Figure 9 shows plots of the application of Zipf’s law to the four speeches considered. The scales are in natural logarithms on both axes. A theoretical application of Zipf’s law would show a slope of negative one in the plots in Figure 9, running from top left to bottom right. All plots deviate from this concept, but the greatest deviation, from the theoretical concept, is in Hitler’s 1933 address, which is the most concave.
A flatter Zipf slope can indicate a more random signal, but it can also indicate a broader vocabulary that conveys a more precisely worded message. Zipf suggests that attempts to remove ambiguities should produce a flatter slope that favours the recipient. Mandelbrot [23] suggested that human languages have a slope of around 1. These political speeches are framed to favour the recipient. Hitler’s is the most extreme, but this is in translation. Obama’s is the closest to normal language, but is still some distance from it.
To further explore the degree of deviation in the context of these four speeches, we ran Ordinary Least Squares regressions of the log of rank regressed on the log of frequency. The results of these regressions are shown in Table 3.
The regression results in Table 3 reveal that all four regressions have F-Statistics that are highly significant, and Adjusted-R squares of 0.94, 0.94, 0.94, and 0.91, in the cases of President Trump’s two speeches, President Obama’s speech, and Hitler’s speech, respectively. The values of the slope coefficients, all of which are significant at the one per cent level, are Trump SOUA1 slope −0.67, Trump SOUA2 slope −0.71, Obama last SOUA slope −0.74, and Hitler 1933 slope −0.57.
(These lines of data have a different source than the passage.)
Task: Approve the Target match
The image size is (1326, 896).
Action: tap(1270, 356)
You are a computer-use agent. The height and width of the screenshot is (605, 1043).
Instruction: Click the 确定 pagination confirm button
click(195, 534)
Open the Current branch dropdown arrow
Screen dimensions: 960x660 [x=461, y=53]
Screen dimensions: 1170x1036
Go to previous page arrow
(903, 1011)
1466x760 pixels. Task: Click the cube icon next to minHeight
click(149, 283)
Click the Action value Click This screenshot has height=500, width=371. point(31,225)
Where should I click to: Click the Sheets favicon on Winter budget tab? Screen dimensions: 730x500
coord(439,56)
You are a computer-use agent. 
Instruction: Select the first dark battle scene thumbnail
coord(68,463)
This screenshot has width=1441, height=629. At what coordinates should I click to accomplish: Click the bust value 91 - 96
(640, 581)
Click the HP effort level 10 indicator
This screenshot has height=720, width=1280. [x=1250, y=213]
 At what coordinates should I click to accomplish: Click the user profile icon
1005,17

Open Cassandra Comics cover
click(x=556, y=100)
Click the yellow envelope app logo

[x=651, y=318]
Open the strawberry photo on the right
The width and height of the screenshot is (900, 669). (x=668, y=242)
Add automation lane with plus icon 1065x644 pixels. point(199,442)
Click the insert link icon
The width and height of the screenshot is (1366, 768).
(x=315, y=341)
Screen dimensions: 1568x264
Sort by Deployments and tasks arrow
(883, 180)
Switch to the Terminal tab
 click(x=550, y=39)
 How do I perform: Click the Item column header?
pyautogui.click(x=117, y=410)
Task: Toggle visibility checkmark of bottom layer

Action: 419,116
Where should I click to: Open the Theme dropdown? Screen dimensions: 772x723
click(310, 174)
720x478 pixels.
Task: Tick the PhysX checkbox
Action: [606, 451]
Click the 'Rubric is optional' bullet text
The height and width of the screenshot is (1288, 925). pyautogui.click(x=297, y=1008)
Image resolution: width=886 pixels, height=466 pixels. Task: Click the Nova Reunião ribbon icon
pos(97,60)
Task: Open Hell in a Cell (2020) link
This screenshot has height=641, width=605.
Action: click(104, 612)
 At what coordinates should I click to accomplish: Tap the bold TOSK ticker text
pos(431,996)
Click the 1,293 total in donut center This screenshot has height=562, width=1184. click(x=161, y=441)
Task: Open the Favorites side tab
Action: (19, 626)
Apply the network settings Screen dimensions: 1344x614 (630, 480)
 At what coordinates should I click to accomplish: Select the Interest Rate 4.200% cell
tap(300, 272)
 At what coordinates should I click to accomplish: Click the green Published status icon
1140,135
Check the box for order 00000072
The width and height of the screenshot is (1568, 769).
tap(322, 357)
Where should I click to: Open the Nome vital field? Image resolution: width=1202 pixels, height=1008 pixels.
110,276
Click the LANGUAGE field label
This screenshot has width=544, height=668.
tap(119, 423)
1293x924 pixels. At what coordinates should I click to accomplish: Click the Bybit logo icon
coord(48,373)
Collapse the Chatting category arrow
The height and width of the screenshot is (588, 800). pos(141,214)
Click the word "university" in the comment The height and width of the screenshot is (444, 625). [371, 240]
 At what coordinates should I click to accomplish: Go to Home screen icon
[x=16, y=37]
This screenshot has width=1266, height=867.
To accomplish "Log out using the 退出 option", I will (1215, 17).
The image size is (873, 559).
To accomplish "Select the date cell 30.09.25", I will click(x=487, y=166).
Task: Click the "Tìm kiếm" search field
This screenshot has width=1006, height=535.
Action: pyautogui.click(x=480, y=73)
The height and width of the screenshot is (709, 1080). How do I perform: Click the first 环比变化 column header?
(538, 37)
These results suggest that all four political speeches are framed to favour the recipient. Hitler’s is the most extreme, but this is in translation. Obama’s is the closest to normal language but is still some distance from it. The most simplified and audience targeted is Hitler’s 1933 speech. Trump and Obama are close together, with Trump’s SOUAs showing slightly greater audience targeting.

4. Conclusions

In this paper, we have analysed President Trump’s two SOUs and contrasted the content with those of the last SOU of President Obama and that of Hitler’s 1933 Berlin Proclamation. All four are political speeches, and share a great deal of commonality. The sentiment analysis showed that they emphasize the nation, America and American, in the case of the two US Presidents, and Nation and German, in the case of Hitler. The word “will” features prominently in all four speeches, and relates to the respective political agendas of the speakers. The emotional tenor of the speeches of the two US Presidents is more positive than adopted by Hitler in his 1933 Berlin Proclamation. All speakers chose to end their speeches on a positive emotional note, and all four speeches contain Nationalistic elements.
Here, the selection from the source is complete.